Collected data entries
☆ ☆ ☆ ☆

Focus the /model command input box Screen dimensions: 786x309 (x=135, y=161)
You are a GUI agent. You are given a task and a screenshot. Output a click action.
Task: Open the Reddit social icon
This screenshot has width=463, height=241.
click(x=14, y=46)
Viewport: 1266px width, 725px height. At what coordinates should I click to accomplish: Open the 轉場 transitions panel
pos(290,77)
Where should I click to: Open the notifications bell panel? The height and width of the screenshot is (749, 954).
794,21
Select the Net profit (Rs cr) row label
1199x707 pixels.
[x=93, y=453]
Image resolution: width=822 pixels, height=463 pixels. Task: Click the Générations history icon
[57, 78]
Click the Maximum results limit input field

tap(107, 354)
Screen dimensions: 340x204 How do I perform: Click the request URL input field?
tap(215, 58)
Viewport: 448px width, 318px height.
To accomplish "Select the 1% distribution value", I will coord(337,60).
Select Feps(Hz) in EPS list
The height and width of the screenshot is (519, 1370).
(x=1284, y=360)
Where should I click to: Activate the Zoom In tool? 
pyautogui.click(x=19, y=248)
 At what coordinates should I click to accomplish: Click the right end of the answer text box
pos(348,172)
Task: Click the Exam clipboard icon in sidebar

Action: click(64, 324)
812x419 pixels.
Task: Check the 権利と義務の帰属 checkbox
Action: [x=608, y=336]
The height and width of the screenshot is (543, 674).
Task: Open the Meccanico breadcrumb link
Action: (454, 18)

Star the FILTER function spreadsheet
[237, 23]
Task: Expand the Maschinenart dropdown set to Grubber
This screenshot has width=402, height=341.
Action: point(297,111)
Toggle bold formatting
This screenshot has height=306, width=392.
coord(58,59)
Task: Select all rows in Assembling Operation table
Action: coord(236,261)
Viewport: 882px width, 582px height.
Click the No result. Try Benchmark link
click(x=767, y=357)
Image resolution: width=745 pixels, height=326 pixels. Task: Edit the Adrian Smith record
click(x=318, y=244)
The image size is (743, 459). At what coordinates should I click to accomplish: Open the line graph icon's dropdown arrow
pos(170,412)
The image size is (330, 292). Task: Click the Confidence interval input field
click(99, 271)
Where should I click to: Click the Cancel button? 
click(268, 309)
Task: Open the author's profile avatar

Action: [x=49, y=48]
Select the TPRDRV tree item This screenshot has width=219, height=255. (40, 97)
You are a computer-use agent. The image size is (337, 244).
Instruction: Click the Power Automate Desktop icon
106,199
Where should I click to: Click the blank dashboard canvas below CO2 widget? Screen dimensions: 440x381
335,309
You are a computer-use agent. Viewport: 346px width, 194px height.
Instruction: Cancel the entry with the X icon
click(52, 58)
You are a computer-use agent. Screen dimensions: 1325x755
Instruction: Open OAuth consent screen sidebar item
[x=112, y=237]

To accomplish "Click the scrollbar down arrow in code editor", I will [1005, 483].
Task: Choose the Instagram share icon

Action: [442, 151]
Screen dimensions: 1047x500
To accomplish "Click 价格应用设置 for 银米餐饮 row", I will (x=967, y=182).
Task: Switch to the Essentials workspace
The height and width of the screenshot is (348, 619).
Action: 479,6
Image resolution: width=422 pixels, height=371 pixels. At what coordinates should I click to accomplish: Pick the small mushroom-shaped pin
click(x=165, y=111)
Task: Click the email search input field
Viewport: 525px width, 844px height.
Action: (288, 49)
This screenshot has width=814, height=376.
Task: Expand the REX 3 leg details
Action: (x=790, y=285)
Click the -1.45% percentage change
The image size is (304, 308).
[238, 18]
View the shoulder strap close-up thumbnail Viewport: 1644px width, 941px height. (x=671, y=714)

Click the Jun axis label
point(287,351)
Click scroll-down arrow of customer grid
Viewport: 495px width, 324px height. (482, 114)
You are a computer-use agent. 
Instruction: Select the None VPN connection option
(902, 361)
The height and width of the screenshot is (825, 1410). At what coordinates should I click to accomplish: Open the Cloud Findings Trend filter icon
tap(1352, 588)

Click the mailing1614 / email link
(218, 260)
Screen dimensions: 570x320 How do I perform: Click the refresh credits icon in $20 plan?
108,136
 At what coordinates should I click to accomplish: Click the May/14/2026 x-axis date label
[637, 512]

☆ ☆ ☆ ☆

Task:
Exactly as they appear above, set down all of the records once more.

Written response:
Focus the /model command input box Screen dimensions: 786x309 (x=135, y=161)
You are a GUI agent. You are given a task and a screenshot. Output a click action.
Task: Open the Reddit social icon
This screenshot has width=463, height=241.
click(x=14, y=46)
Viewport: 1266px width, 725px height. At what coordinates should I click to accomplish: Open the 轉場 transitions panel
pos(290,77)
Where should I click to: Open the notifications bell panel? The height and width of the screenshot is (749, 954).
794,21
Select the Net profit (Rs cr) row label
1199x707 pixels.
[x=93, y=453]
Image resolution: width=822 pixels, height=463 pixels. Task: Click the Générations history icon
[57, 78]
Click the Maximum results limit input field

tap(107, 354)
Screen dimensions: 340x204 How do I perform: Click the request URL input field?
tap(215, 58)
Viewport: 448px width, 318px height.
To accomplish "Select the 1% distribution value", I will coord(337,60).
Select Feps(Hz) in EPS list
The height and width of the screenshot is (519, 1370).
(x=1284, y=360)
Where should I click to: Activate the Zoom In tool? 
pyautogui.click(x=19, y=248)
 At what coordinates should I click to accomplish: Click the right end of the answer text box
pos(348,172)
Task: Click the Exam clipboard icon in sidebar

Action: click(64, 324)
812x419 pixels.
Task: Check the 権利と義務の帰属 checkbox
Action: [x=608, y=336]
The height and width of the screenshot is (543, 674).
Task: Open the Meccanico breadcrumb link
Action: (454, 18)

Star the FILTER function spreadsheet
[237, 23]
Task: Expand the Maschinenart dropdown set to Grubber
This screenshot has width=402, height=341.
Action: point(297,111)
Toggle bold formatting
This screenshot has height=306, width=392.
coord(58,59)
Task: Select all rows in Assembling Operation table
Action: coord(236,261)
Viewport: 882px width, 582px height.
Click the No result. Try Benchmark link
click(x=767, y=357)
Image resolution: width=745 pixels, height=326 pixels. Task: Edit the Adrian Smith record
click(x=318, y=244)
The image size is (743, 459). At what coordinates should I click to accomplish: Open the line graph icon's dropdown arrow
pos(170,412)
The image size is (330, 292). Task: Click the Confidence interval input field
click(99, 271)
Where should I click to: Click the Cancel button? 
click(268, 309)
Task: Open the author's profile avatar

Action: [x=49, y=48]
Select the TPRDRV tree item This screenshot has width=219, height=255. (40, 97)
You are a computer-use agent. The image size is (337, 244).
Instruction: Click the Power Automate Desktop icon
106,199
Where should I click to: Click the blank dashboard canvas below CO2 widget? Screen dimensions: 440x381
335,309
You are a computer-use agent. Viewport: 346px width, 194px height.
Instruction: Cancel the entry with the X icon
click(52, 58)
You are a computer-use agent. Screen dimensions: 1325x755
Instruction: Open OAuth consent screen sidebar item
[x=112, y=237]

To accomplish "Click the scrollbar down arrow in code editor", I will [1005, 483].
Task: Choose the Instagram share icon

Action: [442, 151]
Screen dimensions: 1047x500
To accomplish "Click 价格应用设置 for 银米餐饮 row", I will (x=967, y=182).
Task: Switch to the Essentials workspace
The height and width of the screenshot is (348, 619).
Action: 479,6
Image resolution: width=422 pixels, height=371 pixels. At what coordinates should I click to accomplish: Pick the small mushroom-shaped pin
click(x=165, y=111)
Task: Click the email search input field
Viewport: 525px width, 844px height.
Action: (288, 49)
This screenshot has width=814, height=376.
Task: Expand the REX 3 leg details
Action: (x=790, y=285)
Click the -1.45% percentage change
The image size is (304, 308).
[238, 18]
View the shoulder strap close-up thumbnail Viewport: 1644px width, 941px height. (x=671, y=714)

Click the Jun axis label
point(287,351)
Click scroll-down arrow of customer grid
Viewport: 495px width, 324px height. (482, 114)
You are a computer-use agent. 
Instruction: Select the None VPN connection option
(902, 361)
The height and width of the screenshot is (825, 1410). At what coordinates should I click to accomplish: Open the Cloud Findings Trend filter icon
tap(1352, 588)

Click the mailing1614 / email link
(218, 260)
Screen dimensions: 570x320 How do I perform: Click the refresh credits icon in $20 plan?
108,136
 At what coordinates should I click to accomplish: Click the May/14/2026 x-axis date label
[637, 512]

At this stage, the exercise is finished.